My great love is photography. I have no problem getting up in the wee hours to drive to a beautiful spot and capture the morning dew on rose blossoms. I have the patience and dedication to wait for those fleeting and humorous moments in the gymnastics of insects or seek out peaking flowers with pollen-coated bees going about their feeding business. When my friends look at my photography, they see it as an act of love. But have I turned that level of care on myself?
Not really. I have been lackadaisical about food. I fall into that category of people who know more about what is good for me than I actually practice. I’ve never thought much about food in terms of how it makes me feel. And I certainly never did experiments to cultivate my “internal observer.”

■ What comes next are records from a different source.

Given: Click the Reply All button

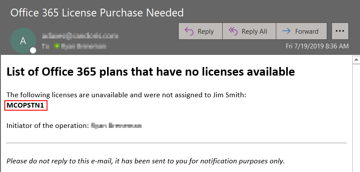Looking at the screenshot, I should pos(249,31).
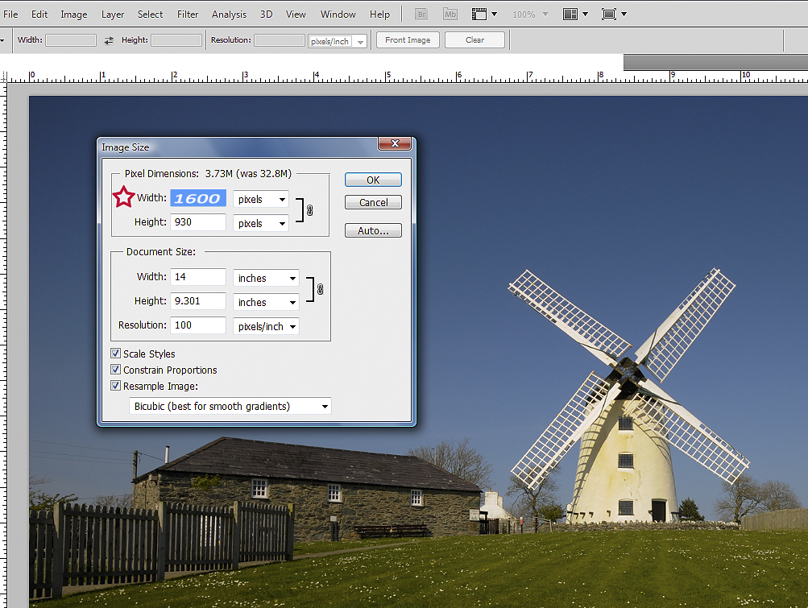This screenshot has width=808, height=608.
Task: Expand the Bicubic resample method dropdown
Action: (x=230, y=407)
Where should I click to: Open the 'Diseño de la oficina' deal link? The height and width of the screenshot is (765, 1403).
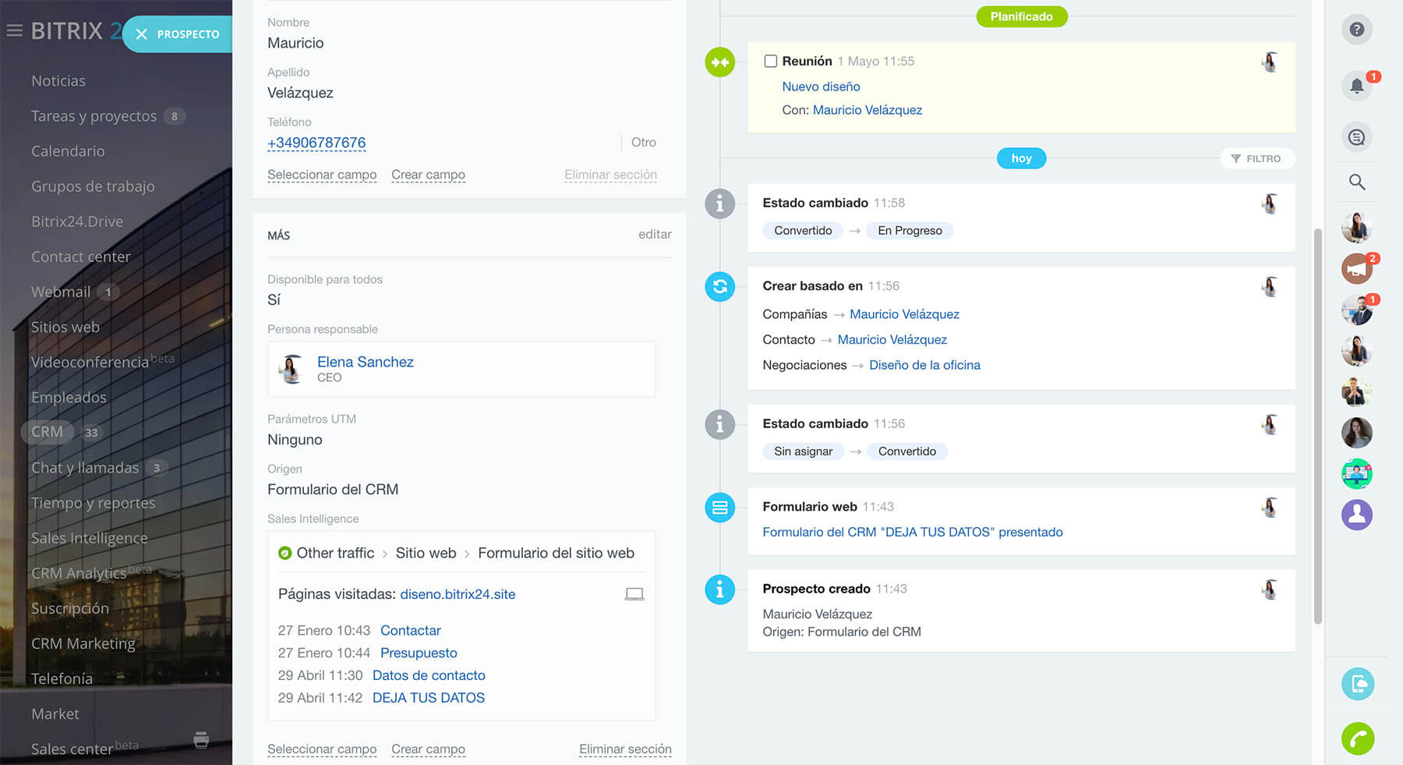(924, 365)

The biggest benefit of being in The Suppers Programs is the opportunity to gain awareness and make changes at my own speed. After listening to other people’s stories, I decided to try two changes: eating protein for breakfast instead of skipping the meal, and giving up coffee. The first thing I noticed was that the viewfinder wasn’t so shaky anymore. I used to use a higher shutter speed, but that simple change at breakfast time helped with the tremor that, for obvious reasons, can be a problem for a photographer.

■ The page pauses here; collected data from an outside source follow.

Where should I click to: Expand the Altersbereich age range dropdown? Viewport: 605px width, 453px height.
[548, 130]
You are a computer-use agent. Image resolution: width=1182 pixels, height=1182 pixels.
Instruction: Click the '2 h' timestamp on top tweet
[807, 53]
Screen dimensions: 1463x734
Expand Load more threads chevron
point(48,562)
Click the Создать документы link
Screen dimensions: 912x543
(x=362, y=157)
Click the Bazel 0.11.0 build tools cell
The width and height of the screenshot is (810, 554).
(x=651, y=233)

In the past cutting back on coffee never lasted long, because an afternoon slump was not an option at work. I hadn’t added a protein-rich breakfast, so I didn’t get the full benefit of restricting caffeine. Some tea seems to be OK; my hand doesn’t tremble after a little tea. One day at work we were out of tea and I had a cup of coffee; what a surprise to find how awful it tasted!
Another benefit from these two simple changes is that I have less interest in snacking. Without any effort to reduce my calorie intake, I find my weight is much more stable between morning and evening, which I understand means I’m not holding onto unwanted water. I’ve also lost seven pounds just by starting my day with a little protein and no coffee.

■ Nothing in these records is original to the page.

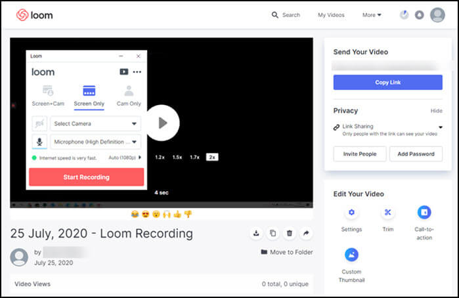459x298 pixels.
Task: Open the Select Camera dropdown
Action: pyautogui.click(x=96, y=123)

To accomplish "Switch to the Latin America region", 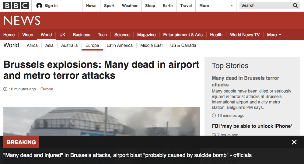I will (120, 45).
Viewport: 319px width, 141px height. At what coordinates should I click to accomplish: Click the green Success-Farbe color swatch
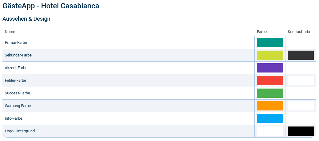tap(270, 93)
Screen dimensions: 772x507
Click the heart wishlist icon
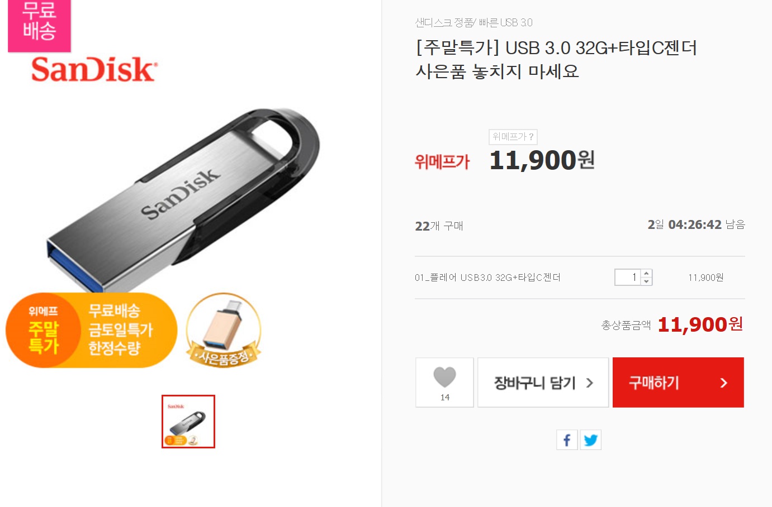click(444, 377)
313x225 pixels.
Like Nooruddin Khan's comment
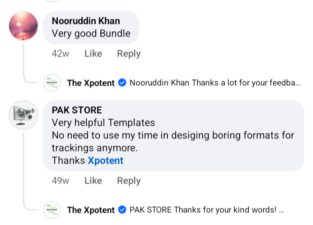point(93,54)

I’m not going to get compulsive about this, but I’m realizing I do better as I move in the direction of recommendations for people with blood type O. Reducing my intake of bread and cheese has, well, let’s just say my bowel function is better. The jury is still out on the mood issue, but my first take on that is that I’m finding it easier to prioritize when things get stressful at work.
Learning to observe how I feel and relate it to food has had many benefits, not the least of which is that I think my camera and I are both working better on a lower shutter speed.